É
tão difícil acreditar que somos corpos, mas o deslocamento livre e inconteste
nos faz menos racionais e o ir e vir surpreende e desarma. Tudo está em
perpétuo fluxo porque o nosso pouco tempo no mundo nos faz acreditar no
infinito. Mas não é nesses termos que nos devemos medir; medimo-nos pelas
aberturas que nos são impostas por nós mesmos. De repente, algo que estava aqui
já não está e, se o visávamos, agora tal intencionalidade esvaiu-se e nada há
de surpreendente, apenas nossa estrutura biofísica se afeta de maneira diversa.

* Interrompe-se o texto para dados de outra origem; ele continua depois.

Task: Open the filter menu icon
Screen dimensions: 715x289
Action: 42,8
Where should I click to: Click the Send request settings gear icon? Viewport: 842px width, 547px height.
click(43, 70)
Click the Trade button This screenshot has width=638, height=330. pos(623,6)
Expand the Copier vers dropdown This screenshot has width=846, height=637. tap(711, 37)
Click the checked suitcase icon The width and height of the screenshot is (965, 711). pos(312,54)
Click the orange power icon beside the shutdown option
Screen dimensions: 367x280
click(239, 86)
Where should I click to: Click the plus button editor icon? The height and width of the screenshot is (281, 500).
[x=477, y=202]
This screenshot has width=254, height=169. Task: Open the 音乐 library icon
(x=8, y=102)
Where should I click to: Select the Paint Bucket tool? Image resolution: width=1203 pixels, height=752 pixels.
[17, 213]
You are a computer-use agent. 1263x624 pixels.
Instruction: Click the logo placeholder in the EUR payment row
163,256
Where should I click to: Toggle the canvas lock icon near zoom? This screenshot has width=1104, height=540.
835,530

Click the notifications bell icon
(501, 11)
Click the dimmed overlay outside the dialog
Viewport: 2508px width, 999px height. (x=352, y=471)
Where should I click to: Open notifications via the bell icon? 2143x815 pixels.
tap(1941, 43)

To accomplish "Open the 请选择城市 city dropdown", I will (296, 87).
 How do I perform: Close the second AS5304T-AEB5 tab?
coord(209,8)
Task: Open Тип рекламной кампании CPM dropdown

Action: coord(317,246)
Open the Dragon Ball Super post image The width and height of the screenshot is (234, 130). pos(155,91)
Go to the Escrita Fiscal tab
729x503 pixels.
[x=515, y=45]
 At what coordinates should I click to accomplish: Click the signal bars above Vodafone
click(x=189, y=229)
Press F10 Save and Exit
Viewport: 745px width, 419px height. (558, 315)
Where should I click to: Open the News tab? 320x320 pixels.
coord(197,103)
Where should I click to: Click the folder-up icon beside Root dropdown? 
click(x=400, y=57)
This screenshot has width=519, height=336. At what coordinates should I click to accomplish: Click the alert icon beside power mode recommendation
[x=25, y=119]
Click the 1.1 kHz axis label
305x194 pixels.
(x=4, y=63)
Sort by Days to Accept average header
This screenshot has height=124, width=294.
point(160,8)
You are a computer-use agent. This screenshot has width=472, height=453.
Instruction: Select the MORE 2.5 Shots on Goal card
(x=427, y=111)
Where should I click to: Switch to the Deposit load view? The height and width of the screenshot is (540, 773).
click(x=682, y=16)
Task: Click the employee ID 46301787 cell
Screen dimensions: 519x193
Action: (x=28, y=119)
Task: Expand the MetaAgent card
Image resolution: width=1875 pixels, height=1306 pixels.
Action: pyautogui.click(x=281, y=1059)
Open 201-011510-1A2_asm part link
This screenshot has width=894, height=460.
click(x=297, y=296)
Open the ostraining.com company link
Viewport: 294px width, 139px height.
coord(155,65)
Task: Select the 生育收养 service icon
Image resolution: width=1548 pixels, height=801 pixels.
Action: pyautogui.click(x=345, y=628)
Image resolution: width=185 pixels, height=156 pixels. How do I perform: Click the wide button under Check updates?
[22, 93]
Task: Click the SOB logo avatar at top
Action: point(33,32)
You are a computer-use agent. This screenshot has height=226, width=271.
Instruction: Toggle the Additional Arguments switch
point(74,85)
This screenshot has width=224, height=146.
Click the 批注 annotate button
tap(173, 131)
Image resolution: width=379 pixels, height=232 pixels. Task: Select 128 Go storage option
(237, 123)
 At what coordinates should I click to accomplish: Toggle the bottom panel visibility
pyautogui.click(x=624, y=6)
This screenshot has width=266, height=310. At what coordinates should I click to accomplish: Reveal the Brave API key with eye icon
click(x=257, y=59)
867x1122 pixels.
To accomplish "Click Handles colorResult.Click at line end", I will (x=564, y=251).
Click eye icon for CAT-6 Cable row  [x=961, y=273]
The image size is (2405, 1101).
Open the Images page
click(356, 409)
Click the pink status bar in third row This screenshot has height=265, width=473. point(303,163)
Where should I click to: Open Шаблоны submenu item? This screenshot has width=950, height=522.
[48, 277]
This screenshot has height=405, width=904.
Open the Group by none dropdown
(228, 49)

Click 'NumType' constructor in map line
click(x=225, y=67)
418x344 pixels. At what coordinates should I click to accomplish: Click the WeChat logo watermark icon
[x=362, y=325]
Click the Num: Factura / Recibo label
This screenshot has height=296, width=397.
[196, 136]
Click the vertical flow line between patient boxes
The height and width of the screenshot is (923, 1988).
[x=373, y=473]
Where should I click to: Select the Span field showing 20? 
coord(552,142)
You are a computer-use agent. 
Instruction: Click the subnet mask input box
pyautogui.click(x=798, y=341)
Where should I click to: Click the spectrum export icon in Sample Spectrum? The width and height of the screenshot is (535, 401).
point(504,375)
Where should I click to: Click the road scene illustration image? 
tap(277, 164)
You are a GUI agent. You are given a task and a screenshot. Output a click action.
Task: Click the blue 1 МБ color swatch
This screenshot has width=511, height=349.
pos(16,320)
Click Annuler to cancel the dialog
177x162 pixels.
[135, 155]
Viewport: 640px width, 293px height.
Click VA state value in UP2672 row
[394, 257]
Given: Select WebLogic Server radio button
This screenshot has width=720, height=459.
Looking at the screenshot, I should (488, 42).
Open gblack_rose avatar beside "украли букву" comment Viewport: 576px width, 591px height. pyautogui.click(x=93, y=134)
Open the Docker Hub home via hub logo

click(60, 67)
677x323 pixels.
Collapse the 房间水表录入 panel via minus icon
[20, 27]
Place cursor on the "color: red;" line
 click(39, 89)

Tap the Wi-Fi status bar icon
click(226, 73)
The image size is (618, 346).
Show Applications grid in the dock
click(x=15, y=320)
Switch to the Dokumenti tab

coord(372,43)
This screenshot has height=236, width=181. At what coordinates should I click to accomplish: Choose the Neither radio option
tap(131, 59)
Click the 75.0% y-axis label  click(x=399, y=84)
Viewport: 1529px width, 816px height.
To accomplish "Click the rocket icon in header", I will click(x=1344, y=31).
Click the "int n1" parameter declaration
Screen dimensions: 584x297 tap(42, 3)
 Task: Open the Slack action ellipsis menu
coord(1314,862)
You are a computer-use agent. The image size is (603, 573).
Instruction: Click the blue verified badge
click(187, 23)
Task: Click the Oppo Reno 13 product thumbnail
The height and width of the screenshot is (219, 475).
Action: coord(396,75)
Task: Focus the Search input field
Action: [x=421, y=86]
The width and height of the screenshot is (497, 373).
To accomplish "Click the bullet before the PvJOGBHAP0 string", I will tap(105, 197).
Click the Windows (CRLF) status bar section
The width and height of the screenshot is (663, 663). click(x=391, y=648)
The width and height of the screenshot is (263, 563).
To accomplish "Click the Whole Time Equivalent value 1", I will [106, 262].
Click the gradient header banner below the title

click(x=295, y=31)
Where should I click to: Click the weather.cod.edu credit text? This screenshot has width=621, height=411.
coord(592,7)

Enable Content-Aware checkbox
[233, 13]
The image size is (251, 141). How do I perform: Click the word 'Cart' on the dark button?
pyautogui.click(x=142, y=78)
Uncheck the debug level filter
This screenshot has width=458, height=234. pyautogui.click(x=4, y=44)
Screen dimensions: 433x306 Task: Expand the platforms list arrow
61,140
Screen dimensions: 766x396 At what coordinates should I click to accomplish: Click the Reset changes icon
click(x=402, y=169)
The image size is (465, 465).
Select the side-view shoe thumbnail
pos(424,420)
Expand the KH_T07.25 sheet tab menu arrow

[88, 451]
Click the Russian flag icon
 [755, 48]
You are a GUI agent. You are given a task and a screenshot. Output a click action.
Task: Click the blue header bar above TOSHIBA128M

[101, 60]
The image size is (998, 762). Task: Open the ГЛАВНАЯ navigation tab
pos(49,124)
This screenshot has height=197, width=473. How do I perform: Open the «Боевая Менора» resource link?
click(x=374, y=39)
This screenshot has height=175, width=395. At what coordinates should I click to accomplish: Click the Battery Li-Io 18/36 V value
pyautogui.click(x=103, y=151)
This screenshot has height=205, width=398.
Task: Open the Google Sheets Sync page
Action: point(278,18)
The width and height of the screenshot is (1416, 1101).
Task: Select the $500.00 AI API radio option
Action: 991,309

A nossa pele, que é muito sensória, e demais órgãos afetivos sobrepõem-se a uma consciência
extravagante. Ela, sim, move-se sem se mover, mas movendo um corpo que se move
passionalmente. Subjaz um estado de constante interferência que qualquer inferência,
se estatisticamente acurada, não previne precauções.
Mas,
qual a estranheza? Ninguém nos enganou e nada nos prometeram, simplesmente o
vento soprou e espalhou o que estava assentado. O vento não é um, é múltiplo e dinâmico.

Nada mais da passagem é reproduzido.